There is no need to distinguish between behavior and non-behavior movement. 
It's a distraction. That's part of my position in this discussion. To play 
fair, though, I'll take your example of the live vs. dead duck. I don't care 
whether the duck is alive or dead. I don't distinguish between dead duck 
behavior and live duck behavior. There is no such thing as "trying to escape 
the fox" behavior. There is only "darting this way", "sprinting that way", etc.

*You*, the observer impute the "trying to escape the fox" intention onto the 
behavior much the same way a mystic might impute a "returning to mother earth" 
intention onto a dead duck falling from the sky.

There is no behavioral difference between celery changing color and a paper 
towel changing color. There *is* behavioral difference between the *mechanisms* 
inside the paper towel and the mechanisms inside the celery. Rocks don't have 
intention when they fall from a cliff and humans don't have intention when they 
wink sarcastically. Intention is an illusory imputation. All I care about is 
the action and the boundary between the measuring device and the thing measured 
(which Nick targets nicely in the next post, to which I'll reply).

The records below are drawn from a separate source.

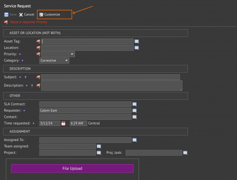Open the Priority dropdown

tap(58, 54)
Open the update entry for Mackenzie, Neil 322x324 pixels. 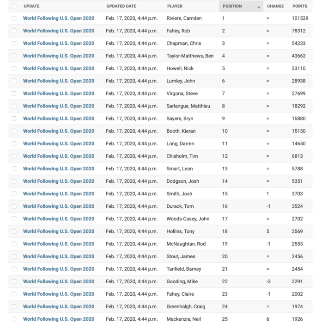[x=59, y=319]
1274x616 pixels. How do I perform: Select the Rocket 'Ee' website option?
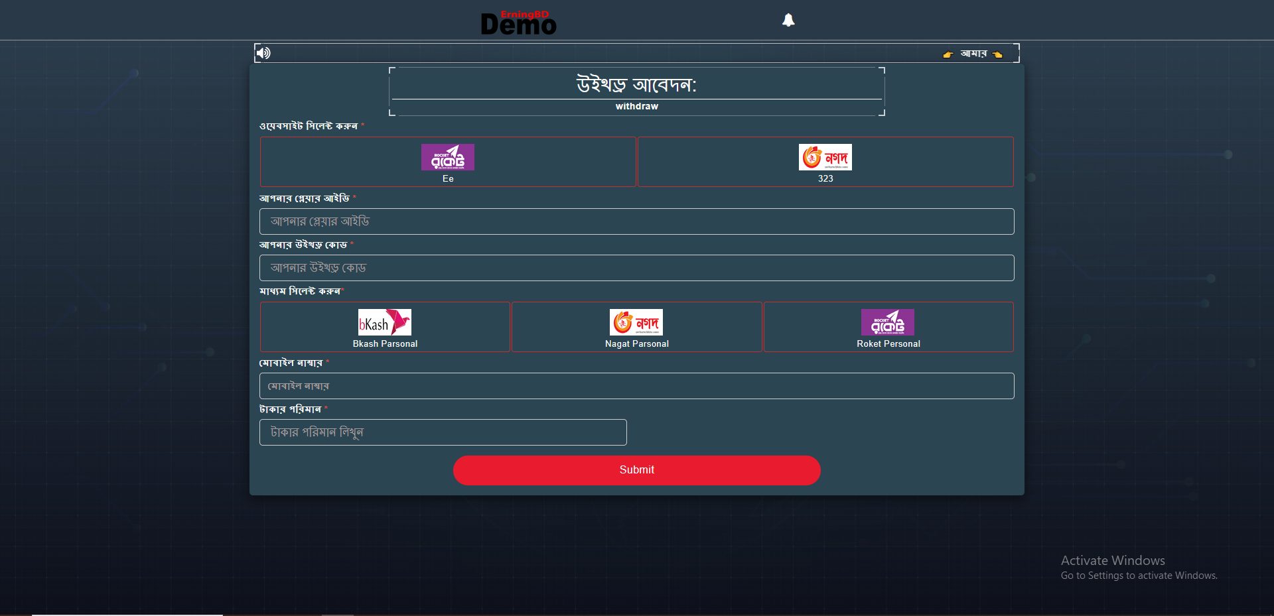click(448, 162)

But please remember that I'm trying to steelman what I infer is *your* (and you 
claim is Nick's) position. It's a testament to my incompetence that I've failed 
so spectacularly to repeat what I inferred to be your own position back to you.

On 5/12/20 7:55 PM, Eric Charles wrote:
> Ok.... so how do we distinguish behavior from non-behavior movements within 
> the system you are proposing? In what way do we distinguish the dead duck 
> from the living duck? Or, to stick with the example you prefer, the changing 
> color of the celery from the changing color of a paper towel placed part-way 
> into the same solution? 
> 
> I'm also not sure what you mean to refer to with "holographic principle." My 
> assertion is that psychologists are not, in their basic activity, trying to 
> infer about internal processes. That claim is similar to the claim that 
> chemists are not, in their basic activity, trying to infer about the inside 
> of atoms. Or that Newton, in formulating his physics, was not trying to infer 
> about the inside of planets. The phenomenon in question can be taken apart if 
> you want, but that is a fundamentally different path of inquiry. A rabbit 
> trying to escape a fox is made up of cells, but the cracking open its skulls 
> and looking inside won't tell you that it is /trying to escape the fox/. The 
> /trying-to-escape/ is not inside it's head, it is in the rabbit's behavior 
> relative to the fox, and can be observed. When someone says "Hey, come quick! 
> Look, that rabbit is trying to get away from that fox!", they are not making 
> some mysterious inference about a hidden state within the rabbit, they are
> describing what they are observing.